What you have to do — Pictures aside, the output must consist of the lines from the one containing "You are a GUI" through the end of the data, reproduced exactly.
- - -
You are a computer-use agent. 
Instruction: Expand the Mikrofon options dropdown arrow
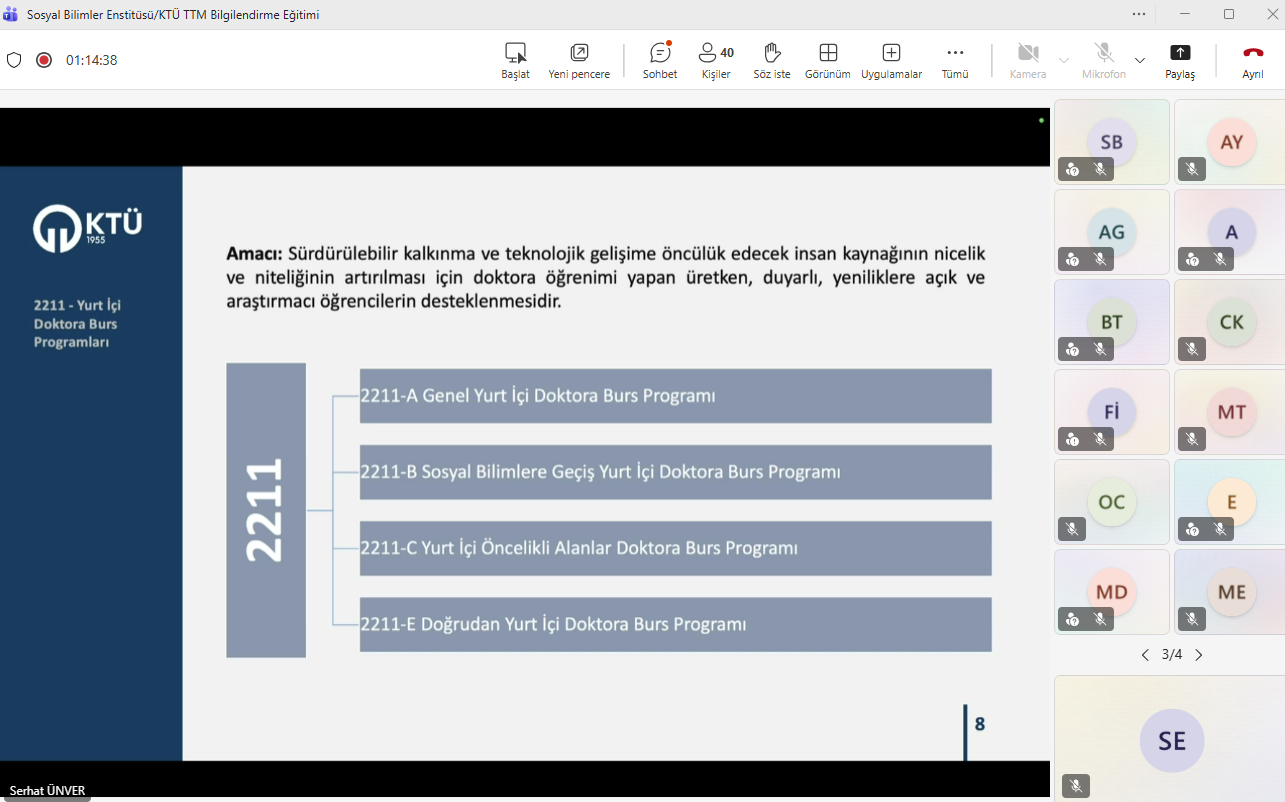pos(1140,60)
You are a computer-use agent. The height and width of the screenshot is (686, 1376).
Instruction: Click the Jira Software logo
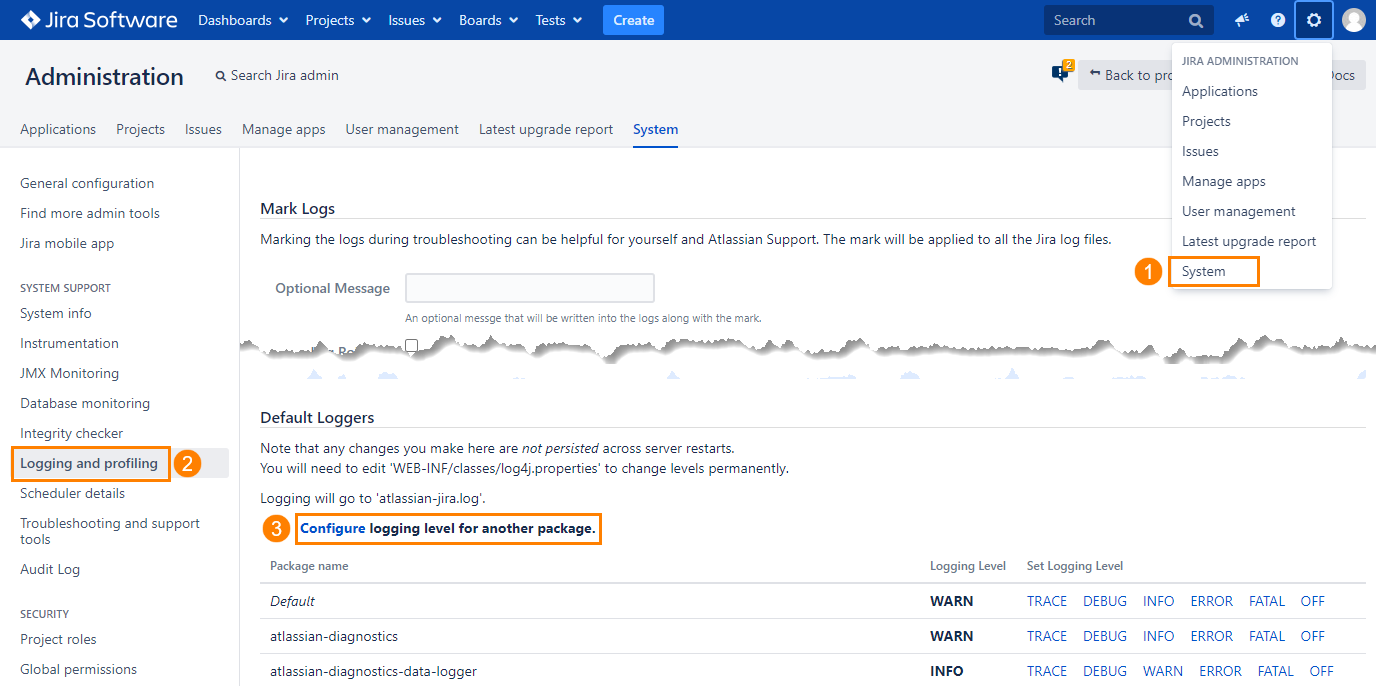click(97, 19)
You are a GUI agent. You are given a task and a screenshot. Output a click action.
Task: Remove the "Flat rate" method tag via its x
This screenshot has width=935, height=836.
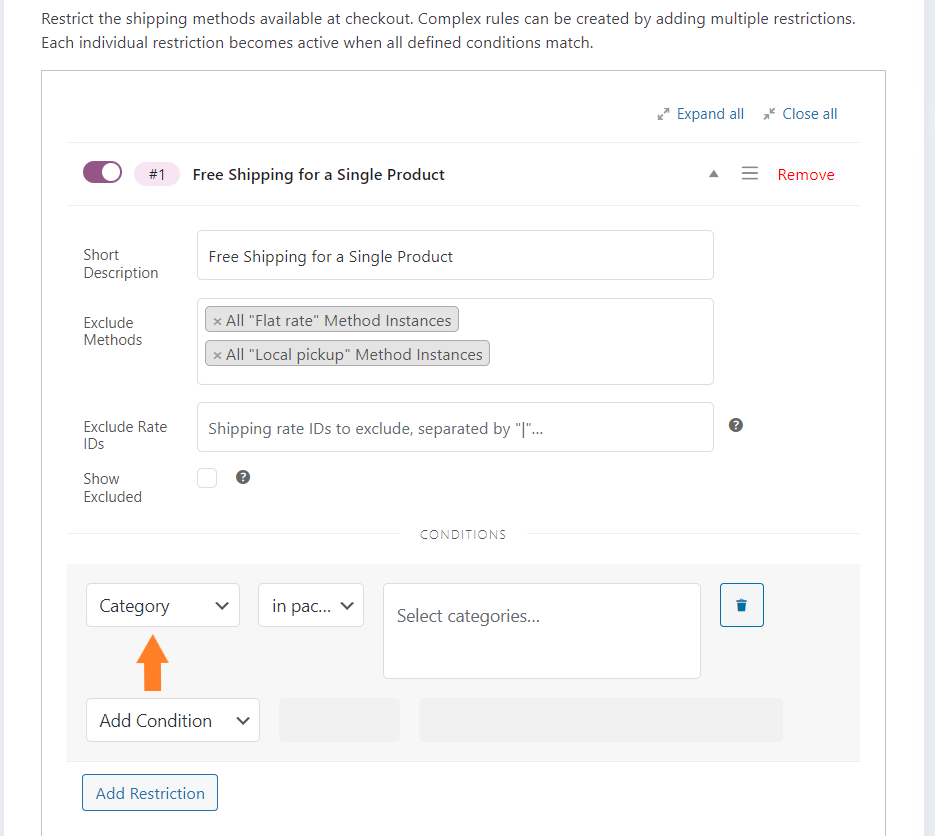217,321
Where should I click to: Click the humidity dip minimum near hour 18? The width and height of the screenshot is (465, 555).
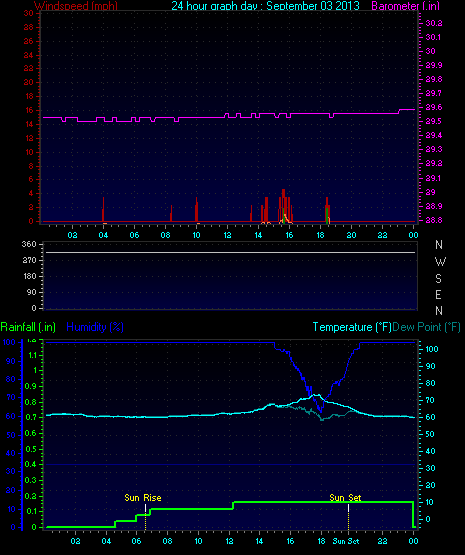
- - -
Task result —
You are a GUI agent. You are given a task and a screenshot. Output a click action.
Task: Remove the "Flat rate" method tag via its x
This screenshot has width=935, height=836.
217,321
Where should I click to: Click the humidity dip minimum near hour 18? The width and height of the screenshot is (465, 555).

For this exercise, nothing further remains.